Here, the publicist and style blogger shares the impetus to start Extra Extra Style and breaks down the misconception that bigger men don’t want amazing clothes.

“I've never been able to open a magazine and see someone who looked like me. The closest they get to someone who likes me is an athletic football player, which is not my body shape and it's not how I identify. And I think everybody sort of feels like that. You want to feel like you're normal and when you look in the mirror and you see yourself it’s not weird. That there's other people like you. And so I wanted to create the kind of thing that I wished that I had when I was like a 16 year old guy trying to navigate life.”
Plus Size Designer Fashion Ryan Dziadul of The Extra Extra Style
Ryan Dziadul of The Extra Extra Style
Plus Size Designer Fashion Ryan Dziadul of The Extra Extra Style and Katie Sturino of The 12ish Style
Dziadul and Katie Sturino of The 12ish Style as Prince Harry and Meghan Markle

Q & A With Ryan

Why Extra Extra Style? Why did you decide to start the blog?

It was actually my friend Katie of The 12ish Style who used to work in fashion PR. We were hanging out, this was three summers ago now and talking about what it was like to be like the biggest person in the room at fashion events. And how difficult it was to be someone interested in fashion but not able to participate in a full way. We could all get the Chanel bag and the Gucci shoes but to actually purchase and participate fully, it's not something we're able to do.

She had started her blog at this point. And I was like, "women are so lucky that they have a resource like you guys. I don't have that". And she was like, "Well you should be that resource". And I said, "Oh, you're right. I should". So that's where it started. And it was like, I kind of started, not selfishly, but in my mind I was like, I like shopping, I like clothes, there have to be other people, other big dudes, who like that too. And so it was about, in my mind, sharing resources and what I'm buying.

It's been really fun to see the messages from people and people actually buying stuff that I like, It's like validating my own style too.
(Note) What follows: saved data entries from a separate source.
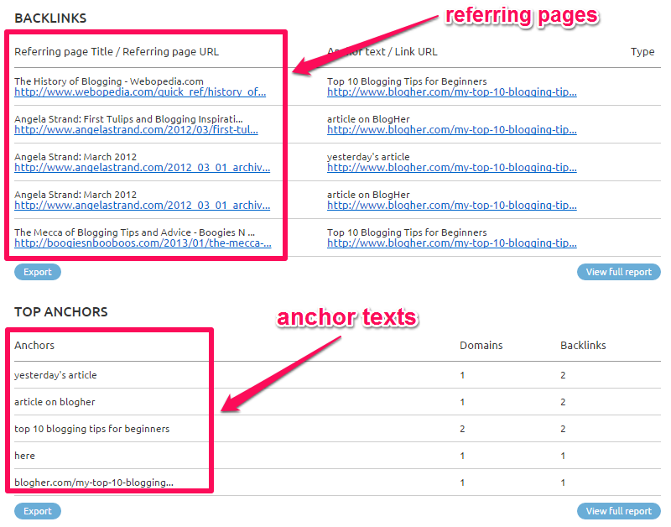
Task: Click the Type column header
Action: point(642,52)
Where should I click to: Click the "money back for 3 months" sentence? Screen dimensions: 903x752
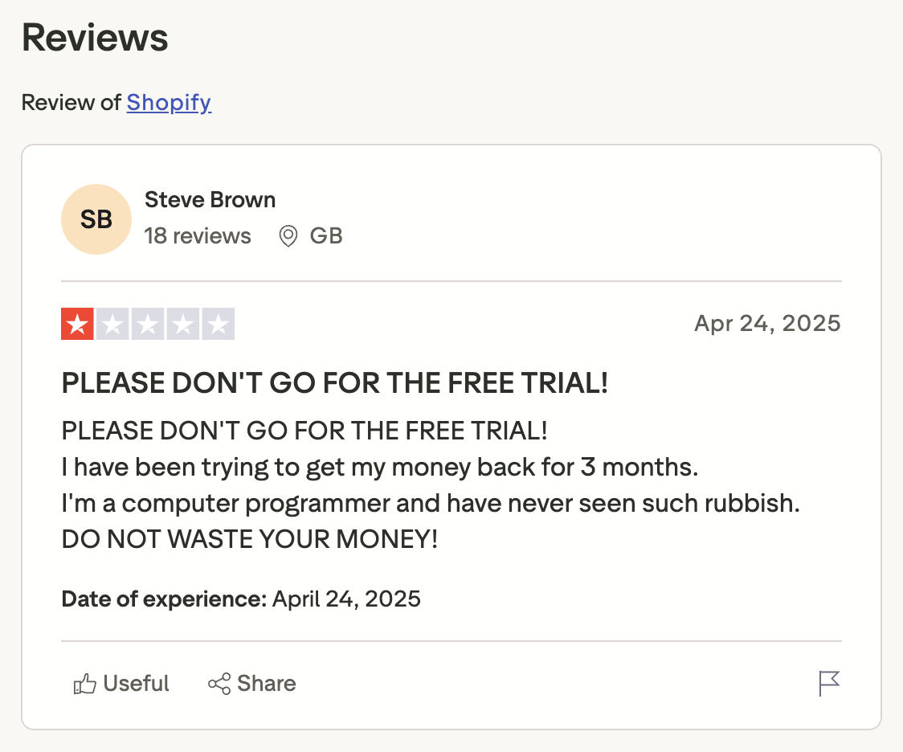pos(380,467)
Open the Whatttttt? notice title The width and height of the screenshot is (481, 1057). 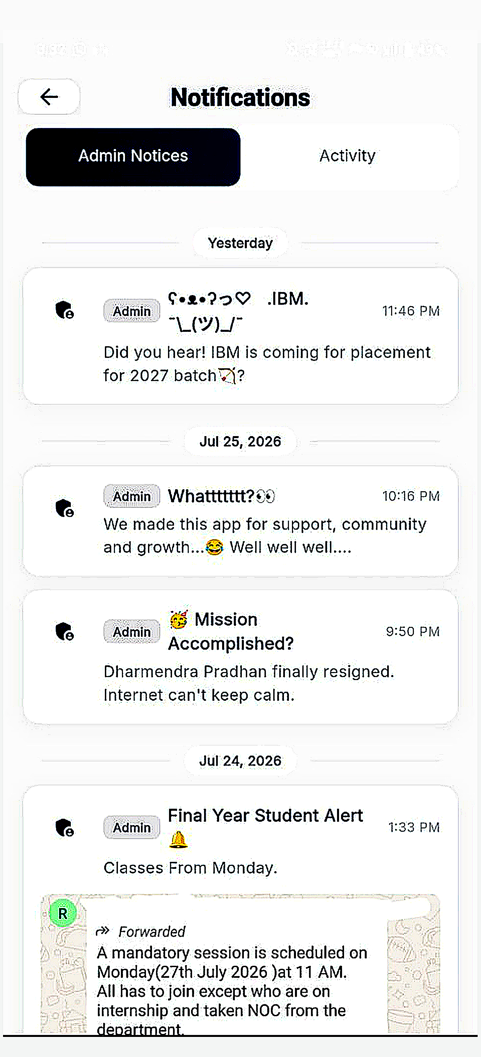pyautogui.click(x=221, y=496)
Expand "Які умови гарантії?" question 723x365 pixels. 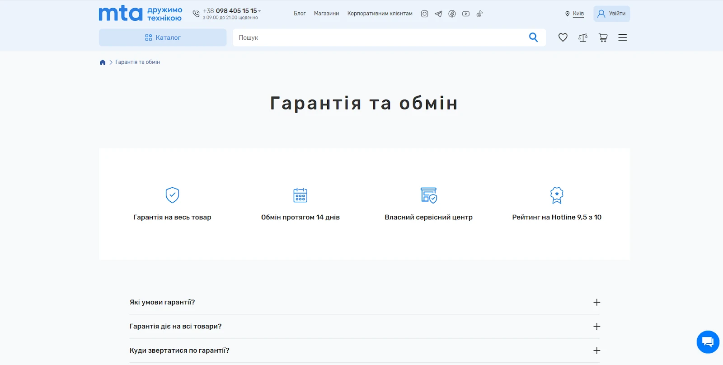[596, 302]
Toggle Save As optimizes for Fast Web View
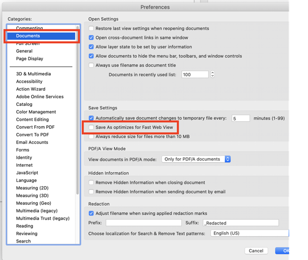This screenshot has height=260, width=308. tap(91, 127)
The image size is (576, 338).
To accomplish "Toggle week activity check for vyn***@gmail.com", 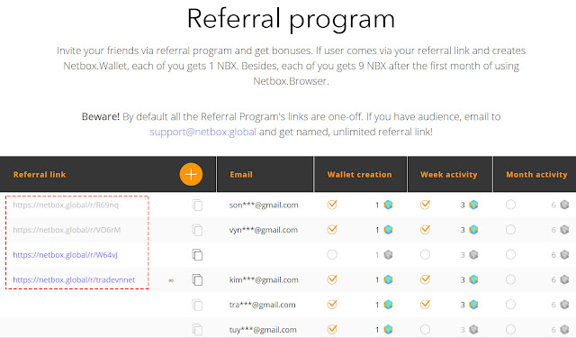I will 425,230.
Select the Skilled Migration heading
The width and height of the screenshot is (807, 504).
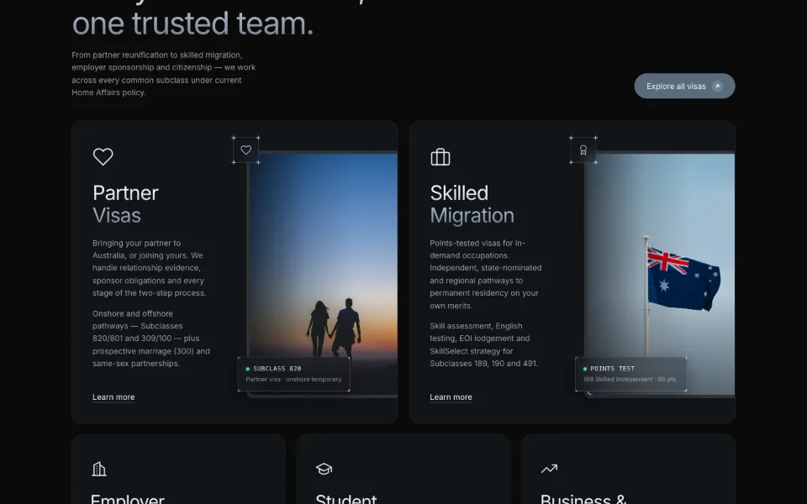click(472, 204)
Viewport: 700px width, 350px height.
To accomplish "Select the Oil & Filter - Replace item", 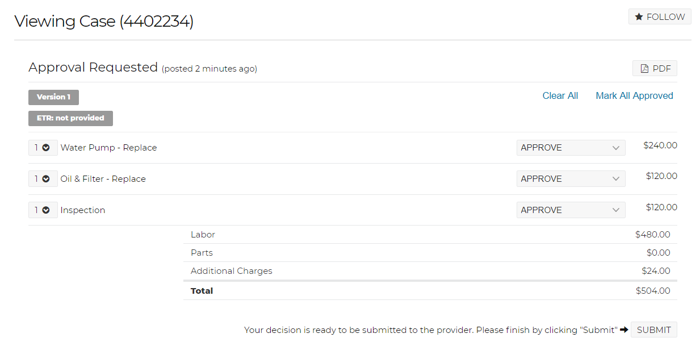I will coord(103,179).
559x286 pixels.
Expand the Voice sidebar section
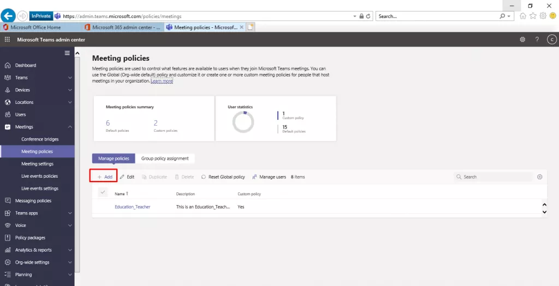pyautogui.click(x=70, y=225)
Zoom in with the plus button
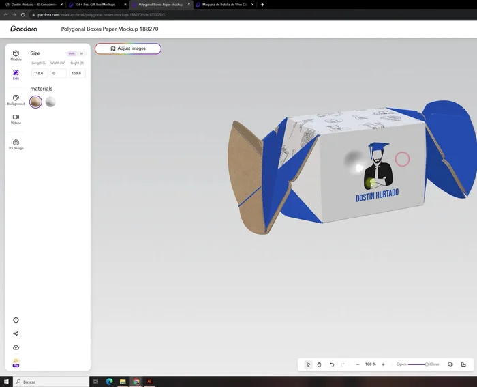Screen dimensions: 477x387 pyautogui.click(x=383, y=364)
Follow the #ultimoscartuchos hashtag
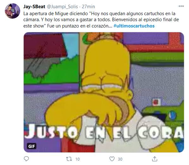 click(134, 26)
But it's also mainly trying things that I wouldn't have been trying on my own.

What do you think is the most common misconception about men who are larger and fashion?

That they're not interested. Because I think, in general, people think that men aren't that into fashion to begin with. And then we narrow it down further to like big guys and that they're not interested in fashion. But, everyone wants to look good. No matter what your style is. And that's another thing too. I'm not saying I'm the first person to do this. But I think that a lot of the other guys who are showing their style on Instagram are not preppy or have the classic point of view that I have. And so they're, you know, not showing things that I would necessarily wear and that I think are wearable in a professional setting at work you know.

You have to get dressed 365 days a year. So what do you wear? You're not wearing a suit everyday, you're not wearing basketball shorts, what happens in between? And that's what I hope to share and inspire and you know, it's been fun for me too.

As far as like body image and pressure, do you feel like men who work in fashion have it just as much as women?

“I've never been able to open a magazine and see someone who looked like me. The closest they get to someone who likes me is an athletic football player, which is not my body shape and it's not how I identify. And I think everybody sort of feels like that. You want to feel like you're normal and when you look in the mirror and you see yourself it’s not weird. That there's other people like you. And so I wanted to create the kind of thing that I wished that I had when I was like a 16 year old guy trying to navigate life.”

And obviously I’m not setting the world on fire with my fashion, but I think that I dress the way a lot of people dress. And so I want to like share that, maybe help people amp it up a little bit.

What is it like to try and find men’s designer or high end clothing in larger sizes?

I've worked in the industry or similar industries my entire career. And I'm like, don't you want to make money? I've gotten to the point where I have a moderately successful career, married to someone who's successful in his career, like I want to spend and there’s nowhere I can go on a Saturday afternoon with friends. I can't find my size in a store. I don't understand why retailers would leave that money on the table.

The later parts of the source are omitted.